--- Exercise 1 ---
Select each line in the rows below that contains the string "width". Case matters.

==== Selected passage ====

Live demo of XML Spy

This tool supports previewing, editing Extensible Stylesheet Language (XSL) or XSL Transformations (XSLT), connecting to repositories, converting XML, and is a good prototyping tool. Free evaluations are available at xmlspy.com. Data can be viewed in a nested format. XML Schema is a collection of components and a sequence of elements. Spy shows the data type and allows users to manipulate the data in a Graphical User Interface (GUI) format or plain text view. Complex data types can be used in multiple places and can all be manipulated in a GUI format and then viewed in plain text. Annotations, which give extra information to software or people, are also supported in GUI and plain text. Spy creates repository ready documentation.

Ms. Yee asked if elements could be easily changed (e.g. could US address easily be changed to international). Mr. Falk said yes and illustrated an example from the W3C Primer that is included in XML Spy.

Mr. Richard Campbell asked, "Can you combine multiply Schema into one?" Mr. Falk responded yes, use import and include namespace to so this. Mr. Falk added that this is also shown in the Primer.

Mr. Walt Houser asked if XML Spy plans to implement deltav (Internet Engineering Task Force (IETF) specifications) or the W3C digital signature recommendation. Mr. Falk responded that WebDAV has already been implemented and versioning will be available in the next version of Spy. Spy can associate and add files based on signatures and the W3C digital signature will be supported when it is recommended.

Mr. Ambur was concerned that Mr. Evdemon had said XML Schema should not be used in production systems and asked what the work group should be advising as far as Schema is concerned. Mr. Falk agreed with Mr. Evdemon but added that many people are already using it. The benefits are available and organizations need to move ahead. The W3C Proposed Recommendation should be pretty stable and big companies are supporting it. Many tools already support it. One goal is to develop vocabulary and he suggested that you should start doing that with XML Schema now. Mr. Evdemon says XML Solutions recommends their internal consultants to use Schema if the process is just getting started.

Mr. Mark Crawford commented that standards bodies are currently doing work based on the W3C XML Schema Proposed Recommendation.

==== Listed records ====

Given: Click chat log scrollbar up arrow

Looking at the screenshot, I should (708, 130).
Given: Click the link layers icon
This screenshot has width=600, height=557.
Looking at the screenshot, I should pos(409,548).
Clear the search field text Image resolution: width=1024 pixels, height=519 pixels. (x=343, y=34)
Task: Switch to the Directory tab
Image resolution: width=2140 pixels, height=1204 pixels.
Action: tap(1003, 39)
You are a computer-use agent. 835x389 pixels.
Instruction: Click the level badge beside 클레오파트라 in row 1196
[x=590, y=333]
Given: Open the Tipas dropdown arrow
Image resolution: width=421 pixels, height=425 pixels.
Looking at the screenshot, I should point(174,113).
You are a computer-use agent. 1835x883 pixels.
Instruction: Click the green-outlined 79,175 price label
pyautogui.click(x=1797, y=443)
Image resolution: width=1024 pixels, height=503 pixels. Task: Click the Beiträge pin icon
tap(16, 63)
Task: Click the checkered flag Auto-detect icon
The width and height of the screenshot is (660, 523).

====

--- Exercise 2 ---
Pick up the notes on the XML Spy demo after their last sentence and carry them forward.

--- Written reply 1 ---
This screenshot has width=600, height=557.
Clear the search field text Image resolution: width=1024 pixels, height=519 pixels. (x=343, y=34)
Image resolution: width=2140 pixels, height=1204 pixels.
Image resolution: width=421 pixels, height=425 pixels.
Image resolution: width=1024 pixels, height=503 pixels. Task: Click the Beiträge pin icon
The width and height of the screenshot is (660, 523).

--- Written reply 2 ---
Mr. Houser asked, "How do you handle error trapping? How about array (x) data types in the Schema?" Mr. Falk responded that when it comes to DTD validation the document is either valid or not. The Schema process is different. The XML document instance is first validated to see if it is well-formed and then the Schema validation occurs. In Schema validation, compliant post schema validation set has an augmented view of the validation set with more information; it says whether each component is okay.

Mr. Houser asked how does Spy trap errors when using XSL? Mr. Brian Cole responded Schema can detect if an error tag is valid if it is PCDATA. Mr. Evdemon added different parsers show different errors (e.g. Xerces verses Oracle). Post validation schema can vary quit a bit whereas core syntax group validates information into a set that reflects the low level primitive type that you see in XML. The main thing is how to include support for parameter entities. Post Schema validation would return errors as if it were part of the Schema. Many people are looking to W3C for a standard. Therefore, error support and handling varies between vendors.

Mr. Houser asked, "Is there a specification?" Mr. Evdemon replied that there is SAX (not supported by W3C) and DOM APIs, but again there are differences between vendors.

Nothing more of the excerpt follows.